La giornata no del Festival è stata domenica 19, in particolare nella programmazione del mezzodì, e non per colpa di scelte musicali errate. La location infatti si spostava sulla riva del lago Lemano, purtroppo sotto un tendone da circo dalle temperature impossibili, privo di sedie e con un duro acciottolato come unica alternativa al restare in piedi. Un vero peccato, specie per gli eccellenti ensemble coinvolti – in particolare il trio del virtuoso di tabla Yama Sarshar (allievo di Alla Rakha e Zakir Hussain) e della Tama Band de Dakar di Assane Thiam, il percussionista di Youssou N’Dour –, esibitisi di fronte a una quarantina scarsa di persone che avrebbero meritato una medaglia al valore. Un errore di luogo e di orario ammesso con onestà dal giovane presidente del comitato organizzatore, Bart- Jérôme Favre: «Non ho vent’anni di esperienza in materia, in futuro staremo più attenti alla scelta delle sedi».
Per la chiusura del festival si tornava all’Opéra in orario preserale, ad assistere a un Gala officiato sotto l’ala della Radio televisione svizzera. Nel ricco menù dai tempi serrati, comprensibilmente concepito per un pubblico generalista incline al varietà da piccolo schermo, si sono distinti Enrico Lenzin & Andi Pupato, percussionisti sperimentatori dalle molte fantasie che avrebbero meritato un live tutto per loro.

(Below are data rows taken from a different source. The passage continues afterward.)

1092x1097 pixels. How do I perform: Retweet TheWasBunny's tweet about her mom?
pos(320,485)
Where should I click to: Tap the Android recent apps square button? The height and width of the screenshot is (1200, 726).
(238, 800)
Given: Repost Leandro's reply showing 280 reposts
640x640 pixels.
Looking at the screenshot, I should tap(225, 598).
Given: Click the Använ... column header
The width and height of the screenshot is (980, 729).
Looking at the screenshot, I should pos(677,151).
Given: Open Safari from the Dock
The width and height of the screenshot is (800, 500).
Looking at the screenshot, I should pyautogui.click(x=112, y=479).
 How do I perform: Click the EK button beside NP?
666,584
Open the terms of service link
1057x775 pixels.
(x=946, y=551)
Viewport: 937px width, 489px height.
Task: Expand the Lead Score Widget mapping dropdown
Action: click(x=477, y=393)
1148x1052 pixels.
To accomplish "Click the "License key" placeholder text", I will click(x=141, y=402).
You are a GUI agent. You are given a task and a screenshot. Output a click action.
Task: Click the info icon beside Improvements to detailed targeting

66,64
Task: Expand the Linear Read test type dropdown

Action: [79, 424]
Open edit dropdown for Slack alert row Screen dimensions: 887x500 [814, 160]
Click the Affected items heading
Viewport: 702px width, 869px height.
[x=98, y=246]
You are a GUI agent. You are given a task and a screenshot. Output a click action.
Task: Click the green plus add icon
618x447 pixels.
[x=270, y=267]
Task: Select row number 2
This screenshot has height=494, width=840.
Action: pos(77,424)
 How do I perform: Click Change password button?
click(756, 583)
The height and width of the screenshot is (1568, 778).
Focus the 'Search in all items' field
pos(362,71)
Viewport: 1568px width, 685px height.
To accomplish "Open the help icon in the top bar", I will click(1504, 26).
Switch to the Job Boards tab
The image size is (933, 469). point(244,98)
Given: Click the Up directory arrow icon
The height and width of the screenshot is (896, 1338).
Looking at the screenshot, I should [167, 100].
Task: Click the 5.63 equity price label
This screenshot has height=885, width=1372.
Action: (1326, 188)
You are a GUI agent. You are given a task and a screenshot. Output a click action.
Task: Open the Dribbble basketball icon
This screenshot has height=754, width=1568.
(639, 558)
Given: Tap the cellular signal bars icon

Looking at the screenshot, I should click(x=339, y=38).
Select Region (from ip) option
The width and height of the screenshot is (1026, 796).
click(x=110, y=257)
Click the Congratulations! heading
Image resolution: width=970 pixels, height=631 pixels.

Infine, segnaliamo di esserci persi per concomitanza di orari un paio di incroci con l’elettronica (Pierre Audétat, M-A-L-O), il set di Manu Katché e l’eco-ambient di Manu Delago, andato in scena fuori porta, a Montricher.
Al Percussions Festival auguriamo lunga e prosperosa vita, qualche aggiustamento strutturale e il coraggio di osare di più nelle scelte artistiche delle prossime edizioni.